If the areas of the squares on sides of the rectangle are :
7² = 49 square centimetres
4² = 16 square centimetres
So, the area of the square on the diagonal = 49 + 16 = 65 sq.cm
Let see how to draw squares of specified areas using Phythagor’s theorem,
For example,
Draw a square of area 25 square centimetres.
For that first split 25 as
25 = 16 + 9 = 4² + 3²
So, by Pythagoras’ Theorem, if we draw a right triangle with perpendicular sides 4 and 3 cm, then the area of the square on the hypotenuse is 25 sq.cm.
What about a square of area 16 square centimetres?
Here 16 cannot be written as sum of squares of two natural numbers. So we cannot draw the square using this method.
So let’s consider another method,
According to Pythagoras’ Theorem, if the area of the square on the hypotenuse of a right triangle is subtracted from the square on another side, the area on the third side is obtained.
So, for this we can split 16 as difference of two squares:
16= 25 – 9 = 5² – 3²
So, if we draw a right triangle with a hypotenuse of 5 centimetres and another side of 3 centimetres then the area of the square on the third side would be 16 square centimetres
To draw such a triangle follow the steps given below:
- Draw a line 3 centimetres long and the perpendicular at one end.
- Draw a piece of the circle centered at the other end of the line, with radius 5 centimetres.

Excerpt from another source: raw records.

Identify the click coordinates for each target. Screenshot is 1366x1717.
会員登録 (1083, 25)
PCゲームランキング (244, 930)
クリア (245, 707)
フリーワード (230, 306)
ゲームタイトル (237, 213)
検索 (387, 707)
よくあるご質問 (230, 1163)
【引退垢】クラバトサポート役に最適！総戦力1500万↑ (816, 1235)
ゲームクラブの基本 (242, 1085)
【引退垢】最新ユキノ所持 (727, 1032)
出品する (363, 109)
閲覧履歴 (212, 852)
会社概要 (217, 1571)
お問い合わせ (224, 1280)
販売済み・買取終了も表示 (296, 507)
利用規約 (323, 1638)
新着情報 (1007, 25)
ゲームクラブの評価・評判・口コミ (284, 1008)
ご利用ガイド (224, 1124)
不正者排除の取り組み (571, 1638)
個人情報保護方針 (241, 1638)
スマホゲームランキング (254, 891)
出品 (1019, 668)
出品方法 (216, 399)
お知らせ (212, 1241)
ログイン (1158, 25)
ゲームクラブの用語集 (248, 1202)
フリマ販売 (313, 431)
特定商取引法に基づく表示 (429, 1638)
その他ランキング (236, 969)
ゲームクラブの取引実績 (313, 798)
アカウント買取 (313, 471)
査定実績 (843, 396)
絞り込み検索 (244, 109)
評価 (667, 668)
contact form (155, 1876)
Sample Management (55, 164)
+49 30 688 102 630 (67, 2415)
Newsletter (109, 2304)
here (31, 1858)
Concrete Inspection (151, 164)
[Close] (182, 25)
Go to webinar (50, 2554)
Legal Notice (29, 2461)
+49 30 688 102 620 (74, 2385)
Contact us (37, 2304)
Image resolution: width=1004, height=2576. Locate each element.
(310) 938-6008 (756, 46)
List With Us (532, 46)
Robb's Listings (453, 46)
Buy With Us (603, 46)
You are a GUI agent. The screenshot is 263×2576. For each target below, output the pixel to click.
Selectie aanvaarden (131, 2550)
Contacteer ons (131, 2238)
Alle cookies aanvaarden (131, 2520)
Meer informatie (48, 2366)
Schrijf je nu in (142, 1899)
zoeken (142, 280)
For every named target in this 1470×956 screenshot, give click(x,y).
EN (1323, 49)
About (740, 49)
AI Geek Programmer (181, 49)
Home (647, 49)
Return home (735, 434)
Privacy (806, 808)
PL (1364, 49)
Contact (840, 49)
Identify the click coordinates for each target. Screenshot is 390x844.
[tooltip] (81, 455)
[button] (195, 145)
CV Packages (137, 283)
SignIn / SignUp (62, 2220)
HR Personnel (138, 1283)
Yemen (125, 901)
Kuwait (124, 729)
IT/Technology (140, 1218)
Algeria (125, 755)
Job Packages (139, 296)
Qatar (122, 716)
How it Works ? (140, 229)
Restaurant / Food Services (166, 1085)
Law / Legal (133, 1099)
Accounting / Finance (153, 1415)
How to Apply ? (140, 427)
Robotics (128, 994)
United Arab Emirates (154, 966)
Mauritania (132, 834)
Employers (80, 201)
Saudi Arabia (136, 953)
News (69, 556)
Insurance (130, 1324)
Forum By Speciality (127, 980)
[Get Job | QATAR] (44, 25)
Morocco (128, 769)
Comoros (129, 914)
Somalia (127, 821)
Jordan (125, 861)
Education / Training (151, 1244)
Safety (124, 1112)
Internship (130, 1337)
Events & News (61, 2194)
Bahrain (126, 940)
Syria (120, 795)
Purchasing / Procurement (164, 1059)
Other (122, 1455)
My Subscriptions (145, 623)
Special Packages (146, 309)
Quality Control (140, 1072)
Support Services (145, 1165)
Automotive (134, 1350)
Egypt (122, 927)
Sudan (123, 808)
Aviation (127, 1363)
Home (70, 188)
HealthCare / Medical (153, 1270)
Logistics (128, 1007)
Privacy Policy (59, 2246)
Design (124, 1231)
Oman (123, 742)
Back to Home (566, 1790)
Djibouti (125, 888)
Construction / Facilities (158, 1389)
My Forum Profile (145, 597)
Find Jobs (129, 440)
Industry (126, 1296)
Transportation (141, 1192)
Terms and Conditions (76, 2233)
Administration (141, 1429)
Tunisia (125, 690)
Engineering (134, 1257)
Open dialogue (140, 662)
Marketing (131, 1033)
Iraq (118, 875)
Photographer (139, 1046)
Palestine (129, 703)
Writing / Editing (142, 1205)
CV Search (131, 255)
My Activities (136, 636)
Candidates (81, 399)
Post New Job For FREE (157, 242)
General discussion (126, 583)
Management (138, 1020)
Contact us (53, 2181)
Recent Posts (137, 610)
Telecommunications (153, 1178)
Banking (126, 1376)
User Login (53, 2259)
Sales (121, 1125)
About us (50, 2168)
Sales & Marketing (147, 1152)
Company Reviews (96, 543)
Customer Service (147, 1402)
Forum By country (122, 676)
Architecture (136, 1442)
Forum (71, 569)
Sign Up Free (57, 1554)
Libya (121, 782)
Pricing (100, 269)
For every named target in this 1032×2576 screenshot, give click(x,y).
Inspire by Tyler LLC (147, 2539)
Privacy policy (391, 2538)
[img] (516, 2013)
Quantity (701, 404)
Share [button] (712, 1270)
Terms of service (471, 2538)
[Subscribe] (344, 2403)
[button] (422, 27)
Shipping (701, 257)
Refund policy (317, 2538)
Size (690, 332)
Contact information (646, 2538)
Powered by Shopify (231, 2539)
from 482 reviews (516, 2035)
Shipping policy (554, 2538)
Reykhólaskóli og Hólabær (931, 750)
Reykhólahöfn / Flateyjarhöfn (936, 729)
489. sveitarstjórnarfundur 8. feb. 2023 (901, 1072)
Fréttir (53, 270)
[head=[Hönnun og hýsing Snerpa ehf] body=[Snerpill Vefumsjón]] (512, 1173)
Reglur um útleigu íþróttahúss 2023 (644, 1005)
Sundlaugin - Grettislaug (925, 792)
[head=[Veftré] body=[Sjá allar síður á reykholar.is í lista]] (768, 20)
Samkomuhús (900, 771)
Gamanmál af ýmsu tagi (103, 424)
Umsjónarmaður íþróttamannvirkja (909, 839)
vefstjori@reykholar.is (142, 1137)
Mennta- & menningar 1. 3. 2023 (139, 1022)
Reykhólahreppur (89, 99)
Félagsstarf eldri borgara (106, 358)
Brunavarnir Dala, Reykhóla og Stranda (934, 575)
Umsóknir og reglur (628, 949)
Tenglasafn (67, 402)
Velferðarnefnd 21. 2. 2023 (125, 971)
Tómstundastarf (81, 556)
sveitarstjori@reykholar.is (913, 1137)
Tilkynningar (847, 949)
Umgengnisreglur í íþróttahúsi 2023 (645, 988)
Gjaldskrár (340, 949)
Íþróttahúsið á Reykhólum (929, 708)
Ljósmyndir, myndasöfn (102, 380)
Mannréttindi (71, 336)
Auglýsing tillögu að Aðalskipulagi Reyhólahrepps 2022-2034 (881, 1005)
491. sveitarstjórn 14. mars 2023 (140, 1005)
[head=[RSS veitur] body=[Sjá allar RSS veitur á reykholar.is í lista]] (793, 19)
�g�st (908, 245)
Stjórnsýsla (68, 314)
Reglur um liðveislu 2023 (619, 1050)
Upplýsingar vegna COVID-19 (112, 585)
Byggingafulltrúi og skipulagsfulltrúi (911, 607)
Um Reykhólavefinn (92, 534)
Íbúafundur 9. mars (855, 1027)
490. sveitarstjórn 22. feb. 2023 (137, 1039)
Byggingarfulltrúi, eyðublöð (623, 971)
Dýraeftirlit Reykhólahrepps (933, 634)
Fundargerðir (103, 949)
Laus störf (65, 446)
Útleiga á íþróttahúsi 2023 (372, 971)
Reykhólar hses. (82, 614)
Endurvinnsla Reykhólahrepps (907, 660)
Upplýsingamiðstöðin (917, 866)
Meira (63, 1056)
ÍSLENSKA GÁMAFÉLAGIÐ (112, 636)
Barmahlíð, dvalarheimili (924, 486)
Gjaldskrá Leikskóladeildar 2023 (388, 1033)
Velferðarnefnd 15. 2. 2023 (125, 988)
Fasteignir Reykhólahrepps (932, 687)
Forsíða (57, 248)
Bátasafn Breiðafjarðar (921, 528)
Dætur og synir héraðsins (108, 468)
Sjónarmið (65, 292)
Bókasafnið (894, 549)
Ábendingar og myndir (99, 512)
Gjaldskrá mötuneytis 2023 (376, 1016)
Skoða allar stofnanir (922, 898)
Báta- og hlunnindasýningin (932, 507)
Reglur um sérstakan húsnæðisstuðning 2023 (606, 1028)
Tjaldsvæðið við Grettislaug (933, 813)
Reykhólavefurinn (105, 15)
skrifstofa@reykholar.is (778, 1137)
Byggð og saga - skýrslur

The point where this circle meets the perpendicular is the third vertex of the triangle.
Line Math
The area of a square is the square of the length of its side; so, Pythagoras’ Theorem can also be stated as a relation between the sides of a right triangle:
The square of the hypotenuse of a right triangle is the sum of the squares of its perpendicular sides.
For example,
If the perpendicular sides of a right triangle are 3 centimetres and 4 centimetres, then the square of its hypotenuse is
3² + 4² = 25
So, the hypotenuse of this triangle is 5 centimetres
- The area of a (geometrical) square is the (arithmetical) square of its sides.
- If we want to just draw a square with double the area of another, we need just draw the square with the diagonal as side.
- The longest side of a right triangle is called its hypotenuse.
- The area of the square on the hypotenuse of a right triangle is equal to the sum of the areas of the squares on the perpendicular sides. This results is known as the Pythagoras’ Theorem.
- The square of the hypotenuse of a right triangle is the sum of the squares of its perpendicular sides.